*PROBLEM*.
Format the raw records from the first line up to and including the line with "click(x=852, y=325)" as a Markdown table with the columns No. and Text, one row per line and blank lines left out.

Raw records
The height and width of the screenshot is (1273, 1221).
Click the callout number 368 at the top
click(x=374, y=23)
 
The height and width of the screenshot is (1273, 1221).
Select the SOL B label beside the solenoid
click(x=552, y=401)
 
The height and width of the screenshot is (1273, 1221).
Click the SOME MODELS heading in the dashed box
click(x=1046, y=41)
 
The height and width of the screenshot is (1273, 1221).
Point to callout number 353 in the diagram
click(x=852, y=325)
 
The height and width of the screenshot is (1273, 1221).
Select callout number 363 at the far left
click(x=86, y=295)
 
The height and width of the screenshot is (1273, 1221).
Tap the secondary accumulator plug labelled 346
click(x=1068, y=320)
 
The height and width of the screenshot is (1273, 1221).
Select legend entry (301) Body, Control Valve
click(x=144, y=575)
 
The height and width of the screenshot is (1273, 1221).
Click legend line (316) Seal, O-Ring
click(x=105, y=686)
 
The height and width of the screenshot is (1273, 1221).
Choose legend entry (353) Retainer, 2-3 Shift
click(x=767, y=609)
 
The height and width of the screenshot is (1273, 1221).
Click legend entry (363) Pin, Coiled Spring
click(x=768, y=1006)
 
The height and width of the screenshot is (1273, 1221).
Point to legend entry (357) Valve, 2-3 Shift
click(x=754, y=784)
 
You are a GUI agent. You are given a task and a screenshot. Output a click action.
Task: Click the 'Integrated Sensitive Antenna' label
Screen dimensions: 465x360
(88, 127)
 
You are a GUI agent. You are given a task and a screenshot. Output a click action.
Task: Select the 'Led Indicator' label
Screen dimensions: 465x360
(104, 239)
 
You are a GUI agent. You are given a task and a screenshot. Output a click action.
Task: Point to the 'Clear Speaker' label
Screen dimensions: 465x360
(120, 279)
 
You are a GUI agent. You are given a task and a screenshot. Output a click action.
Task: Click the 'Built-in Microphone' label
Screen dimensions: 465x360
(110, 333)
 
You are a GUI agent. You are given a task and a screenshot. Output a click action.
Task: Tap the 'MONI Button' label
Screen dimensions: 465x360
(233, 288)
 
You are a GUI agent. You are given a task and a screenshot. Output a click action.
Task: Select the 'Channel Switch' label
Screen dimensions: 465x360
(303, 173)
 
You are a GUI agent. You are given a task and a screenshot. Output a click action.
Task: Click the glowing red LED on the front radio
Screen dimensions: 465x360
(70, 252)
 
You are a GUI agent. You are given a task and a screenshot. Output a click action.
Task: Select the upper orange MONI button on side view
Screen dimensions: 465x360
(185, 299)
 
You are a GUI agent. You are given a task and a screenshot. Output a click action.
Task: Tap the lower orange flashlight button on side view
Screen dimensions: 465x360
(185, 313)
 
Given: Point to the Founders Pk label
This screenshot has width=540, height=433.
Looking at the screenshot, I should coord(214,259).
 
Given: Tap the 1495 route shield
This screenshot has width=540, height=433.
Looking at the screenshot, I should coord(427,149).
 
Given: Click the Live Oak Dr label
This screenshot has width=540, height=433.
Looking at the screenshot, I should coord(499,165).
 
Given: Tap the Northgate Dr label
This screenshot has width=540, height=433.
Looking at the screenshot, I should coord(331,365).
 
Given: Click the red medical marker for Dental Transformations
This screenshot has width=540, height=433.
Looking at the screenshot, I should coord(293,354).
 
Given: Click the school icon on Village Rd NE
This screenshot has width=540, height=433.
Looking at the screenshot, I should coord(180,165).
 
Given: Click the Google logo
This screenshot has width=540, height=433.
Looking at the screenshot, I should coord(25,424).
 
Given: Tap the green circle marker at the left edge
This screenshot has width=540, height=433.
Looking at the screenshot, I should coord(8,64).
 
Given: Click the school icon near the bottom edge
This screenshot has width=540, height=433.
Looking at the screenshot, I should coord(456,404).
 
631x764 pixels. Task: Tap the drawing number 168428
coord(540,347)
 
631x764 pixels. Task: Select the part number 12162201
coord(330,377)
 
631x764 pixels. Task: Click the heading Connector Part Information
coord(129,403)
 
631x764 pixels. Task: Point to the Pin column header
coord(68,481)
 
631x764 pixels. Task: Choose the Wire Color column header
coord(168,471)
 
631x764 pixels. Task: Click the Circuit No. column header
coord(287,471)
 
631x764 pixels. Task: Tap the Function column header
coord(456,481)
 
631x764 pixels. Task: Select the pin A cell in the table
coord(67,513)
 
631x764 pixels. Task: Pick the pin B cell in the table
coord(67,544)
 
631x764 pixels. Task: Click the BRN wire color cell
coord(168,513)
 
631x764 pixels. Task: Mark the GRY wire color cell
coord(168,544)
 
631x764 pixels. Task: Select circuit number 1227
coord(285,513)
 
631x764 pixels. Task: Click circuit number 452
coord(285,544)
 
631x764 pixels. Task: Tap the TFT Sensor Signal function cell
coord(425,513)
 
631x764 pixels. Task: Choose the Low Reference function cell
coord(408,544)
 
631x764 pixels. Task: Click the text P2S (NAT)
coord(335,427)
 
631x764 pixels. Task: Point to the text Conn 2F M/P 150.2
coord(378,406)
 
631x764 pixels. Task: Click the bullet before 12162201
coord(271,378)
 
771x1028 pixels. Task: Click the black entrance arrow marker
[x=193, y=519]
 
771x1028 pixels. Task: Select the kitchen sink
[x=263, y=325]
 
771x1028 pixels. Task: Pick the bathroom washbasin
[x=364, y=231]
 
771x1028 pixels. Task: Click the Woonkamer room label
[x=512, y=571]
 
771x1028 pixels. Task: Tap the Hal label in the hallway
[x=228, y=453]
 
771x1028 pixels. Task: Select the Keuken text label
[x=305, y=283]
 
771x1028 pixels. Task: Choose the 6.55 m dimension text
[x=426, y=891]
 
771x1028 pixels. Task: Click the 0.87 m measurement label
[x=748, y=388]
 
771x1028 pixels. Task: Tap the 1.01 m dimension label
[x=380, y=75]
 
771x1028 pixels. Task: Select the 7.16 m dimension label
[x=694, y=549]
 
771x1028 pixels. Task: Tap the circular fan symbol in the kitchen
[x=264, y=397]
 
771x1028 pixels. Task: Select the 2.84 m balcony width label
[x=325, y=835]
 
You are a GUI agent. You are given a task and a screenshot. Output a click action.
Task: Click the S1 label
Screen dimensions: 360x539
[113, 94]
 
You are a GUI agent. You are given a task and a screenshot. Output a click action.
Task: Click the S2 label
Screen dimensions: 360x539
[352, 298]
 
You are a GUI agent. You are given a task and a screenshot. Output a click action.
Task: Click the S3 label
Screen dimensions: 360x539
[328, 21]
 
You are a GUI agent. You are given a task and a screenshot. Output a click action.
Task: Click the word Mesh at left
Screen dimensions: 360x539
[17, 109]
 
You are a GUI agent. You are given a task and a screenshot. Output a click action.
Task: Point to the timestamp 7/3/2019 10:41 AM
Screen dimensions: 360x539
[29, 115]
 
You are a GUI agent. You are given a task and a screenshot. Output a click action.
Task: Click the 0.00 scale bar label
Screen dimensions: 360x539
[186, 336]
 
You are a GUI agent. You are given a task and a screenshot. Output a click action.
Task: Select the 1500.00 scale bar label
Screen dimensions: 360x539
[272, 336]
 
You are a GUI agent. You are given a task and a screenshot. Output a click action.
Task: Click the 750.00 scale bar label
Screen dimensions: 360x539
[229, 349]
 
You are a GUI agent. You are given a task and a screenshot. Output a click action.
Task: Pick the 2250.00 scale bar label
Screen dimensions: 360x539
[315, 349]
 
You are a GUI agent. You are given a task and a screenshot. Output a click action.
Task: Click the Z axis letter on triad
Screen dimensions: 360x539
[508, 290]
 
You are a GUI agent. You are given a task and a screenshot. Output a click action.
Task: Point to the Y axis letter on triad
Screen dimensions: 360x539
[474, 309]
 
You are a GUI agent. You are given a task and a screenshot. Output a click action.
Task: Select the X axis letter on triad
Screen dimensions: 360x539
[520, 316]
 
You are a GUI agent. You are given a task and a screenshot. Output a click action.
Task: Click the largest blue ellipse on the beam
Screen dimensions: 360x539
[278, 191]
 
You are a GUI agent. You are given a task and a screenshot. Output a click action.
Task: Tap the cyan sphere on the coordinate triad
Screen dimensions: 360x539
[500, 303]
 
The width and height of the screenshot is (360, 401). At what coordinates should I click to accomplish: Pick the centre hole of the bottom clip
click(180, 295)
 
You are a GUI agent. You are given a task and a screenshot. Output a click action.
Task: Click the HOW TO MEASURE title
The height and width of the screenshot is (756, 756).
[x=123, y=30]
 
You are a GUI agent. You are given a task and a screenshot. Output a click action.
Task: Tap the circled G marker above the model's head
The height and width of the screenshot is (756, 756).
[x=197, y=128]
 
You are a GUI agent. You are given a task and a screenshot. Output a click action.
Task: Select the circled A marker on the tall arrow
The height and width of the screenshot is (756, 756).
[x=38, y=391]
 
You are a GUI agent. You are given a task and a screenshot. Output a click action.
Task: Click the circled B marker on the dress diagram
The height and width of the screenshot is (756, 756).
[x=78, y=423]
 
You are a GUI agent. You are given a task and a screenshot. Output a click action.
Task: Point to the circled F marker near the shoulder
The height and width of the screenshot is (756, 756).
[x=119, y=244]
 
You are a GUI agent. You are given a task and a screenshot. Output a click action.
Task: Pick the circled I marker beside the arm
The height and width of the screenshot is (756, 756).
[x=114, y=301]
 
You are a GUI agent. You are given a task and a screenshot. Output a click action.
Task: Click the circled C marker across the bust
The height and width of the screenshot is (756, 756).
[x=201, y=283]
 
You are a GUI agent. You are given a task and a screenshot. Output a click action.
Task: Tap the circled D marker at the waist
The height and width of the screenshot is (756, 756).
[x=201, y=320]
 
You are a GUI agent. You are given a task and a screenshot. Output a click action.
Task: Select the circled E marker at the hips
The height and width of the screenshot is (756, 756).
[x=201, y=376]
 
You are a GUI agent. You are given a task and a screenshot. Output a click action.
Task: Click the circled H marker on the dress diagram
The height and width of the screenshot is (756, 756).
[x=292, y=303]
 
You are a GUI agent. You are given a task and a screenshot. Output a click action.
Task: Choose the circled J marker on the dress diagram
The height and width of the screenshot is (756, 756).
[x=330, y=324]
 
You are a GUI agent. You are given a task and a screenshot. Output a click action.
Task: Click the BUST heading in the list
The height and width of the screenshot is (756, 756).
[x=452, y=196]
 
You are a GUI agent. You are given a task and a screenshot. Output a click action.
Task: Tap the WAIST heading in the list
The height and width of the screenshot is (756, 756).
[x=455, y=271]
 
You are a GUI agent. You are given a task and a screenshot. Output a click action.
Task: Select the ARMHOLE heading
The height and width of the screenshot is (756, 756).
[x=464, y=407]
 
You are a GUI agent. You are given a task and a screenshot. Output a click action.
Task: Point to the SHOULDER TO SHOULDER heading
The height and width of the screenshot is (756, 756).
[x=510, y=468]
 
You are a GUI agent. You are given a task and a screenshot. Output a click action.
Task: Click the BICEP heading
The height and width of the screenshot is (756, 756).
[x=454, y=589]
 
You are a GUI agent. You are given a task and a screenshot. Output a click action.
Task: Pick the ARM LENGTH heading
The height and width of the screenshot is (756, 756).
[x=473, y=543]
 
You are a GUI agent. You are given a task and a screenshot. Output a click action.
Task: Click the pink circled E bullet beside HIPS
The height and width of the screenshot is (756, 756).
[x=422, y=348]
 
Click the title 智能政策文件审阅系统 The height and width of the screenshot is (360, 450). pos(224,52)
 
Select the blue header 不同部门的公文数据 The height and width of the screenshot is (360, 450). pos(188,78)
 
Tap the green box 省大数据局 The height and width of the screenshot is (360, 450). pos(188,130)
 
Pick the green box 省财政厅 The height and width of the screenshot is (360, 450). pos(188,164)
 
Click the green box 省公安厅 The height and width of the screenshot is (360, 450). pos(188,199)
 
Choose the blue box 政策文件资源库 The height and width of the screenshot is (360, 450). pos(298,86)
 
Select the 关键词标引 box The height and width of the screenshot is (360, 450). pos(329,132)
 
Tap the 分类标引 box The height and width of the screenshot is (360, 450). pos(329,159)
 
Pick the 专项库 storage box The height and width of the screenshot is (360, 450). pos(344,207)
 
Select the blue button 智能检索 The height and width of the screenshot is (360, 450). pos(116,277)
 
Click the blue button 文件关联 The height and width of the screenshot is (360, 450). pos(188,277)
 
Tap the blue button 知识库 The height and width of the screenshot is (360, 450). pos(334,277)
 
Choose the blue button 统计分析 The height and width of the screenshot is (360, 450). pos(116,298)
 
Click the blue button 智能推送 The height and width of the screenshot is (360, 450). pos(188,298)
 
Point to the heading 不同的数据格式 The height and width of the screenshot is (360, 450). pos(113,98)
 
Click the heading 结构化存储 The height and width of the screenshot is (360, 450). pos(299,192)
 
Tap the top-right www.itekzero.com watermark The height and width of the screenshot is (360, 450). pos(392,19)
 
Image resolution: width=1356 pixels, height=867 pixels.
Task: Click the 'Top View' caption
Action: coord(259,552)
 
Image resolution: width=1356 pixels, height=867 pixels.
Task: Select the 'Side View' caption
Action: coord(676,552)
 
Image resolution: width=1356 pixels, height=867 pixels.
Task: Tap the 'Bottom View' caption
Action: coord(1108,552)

*FINISHED ANSWER*.
| No. | Text |
|---|---|
| 1 | The height and width of the screenshot is (1273, 1221). |
| 2 | Click the callout number 368 at the top |
| 3 | click(x=374, y=23) |
| 4 | The height and width of the screenshot is (1273, 1221). |
| 5 | Select the SOL B label beside the solenoid |
| 6 | click(x=552, y=401) |
| 7 | The height and width of the screenshot is (1273, 1221). |
| 8 | Click the SOME MODELS heading in the dashed box |
| 9 | click(x=1046, y=41) |
| 10 | The height and width of the screenshot is (1273, 1221). |
| 11 | Point to callout number 353 in the diagram |
| 12 | click(x=852, y=325) |